A "Bankruptcy Petition Preparer" (the "Preparer") is a non-attorney who assists pro se debtors in the preparation of bankruptcy petitions and documents related to filing for bankruptcy. Preparers are regulated under section 110 of title 11 of the United States Code the (the "Code"). This section of the Code severely limits the scope of a Preparer's duties. Preparers lack the same rigorous legal and ethical training acquired by bankruptcy attorneys; therefore, some Preparers try to take advantage of debtors who are often ignorant of the bankruptcy system. Section 110 of the Code outlines sanctions to deter Preparers from behaving in an unscrupulous manner.
The legislative purpose of section 110 is to protect consumers from abuses by nonlawyer petition preparers.
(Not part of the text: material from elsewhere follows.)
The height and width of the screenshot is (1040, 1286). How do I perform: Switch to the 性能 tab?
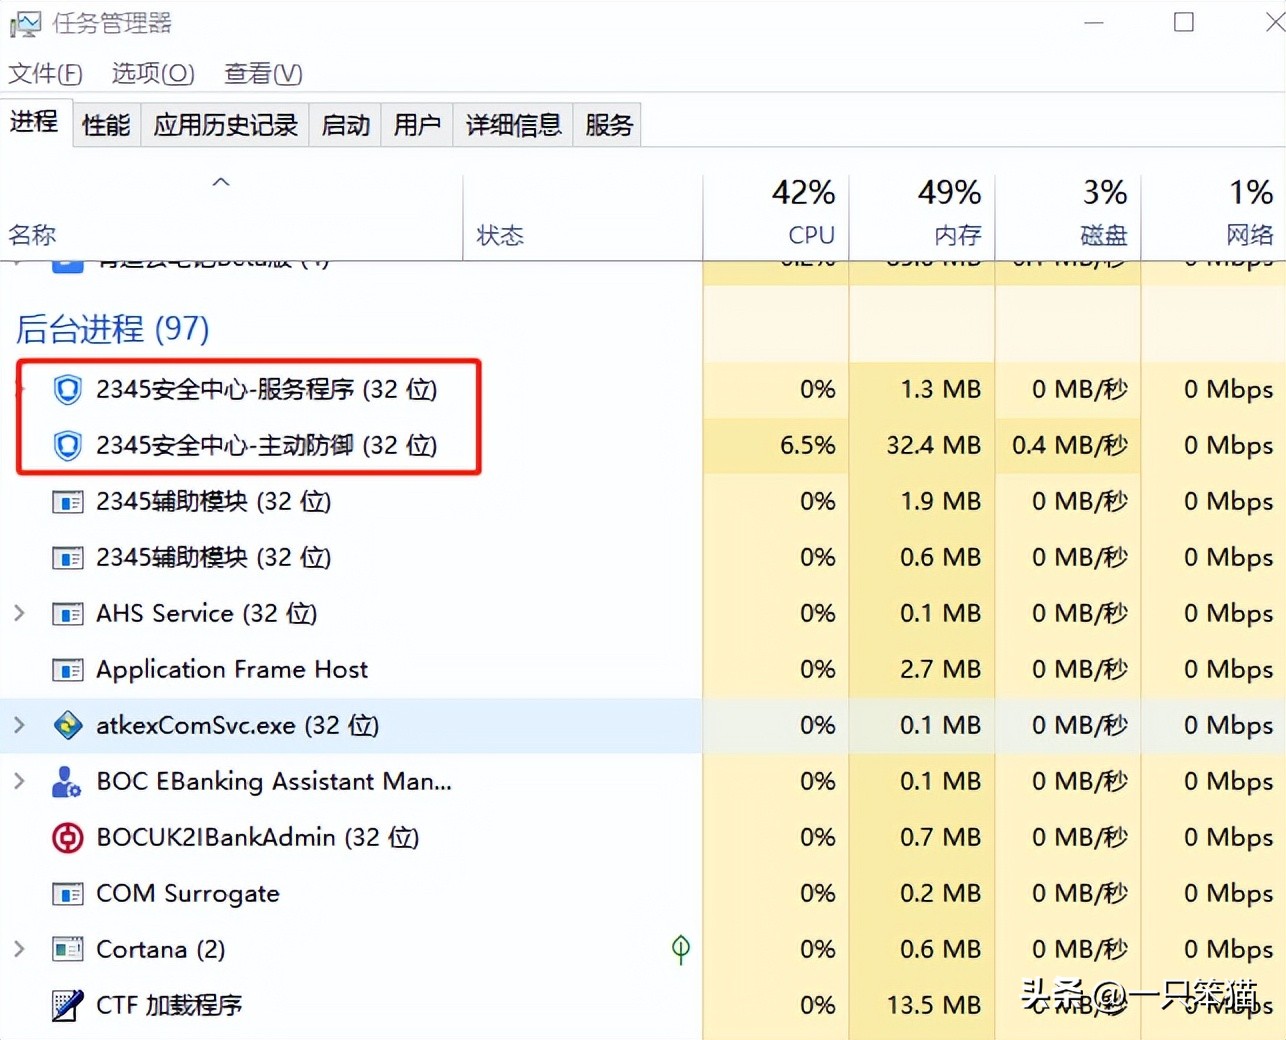point(105,123)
This includes protecting debtors from misrepresentation or conduct that is "fraudulent, unfair, or deceptive." To reprimand Preparers that engage in this conduct, a court can order injunctive relief, order damages to be paid to the debtor, or enjoin the person from taking on the role of a bankruptcy petition preparer.
Two questions that arise are: (1) What behavior is regarded as fraudulent, unfair, or deceptive conduct, and (2) what sanctions can a court impose beyond those listed in section 110? Part I of this Memorandum discusses the types of behavior by Preparers that constitute misconduct under section 110. Part II discusses the different types of sanctions a court can order to prevent Preparers from taking advantage of their debtor clients.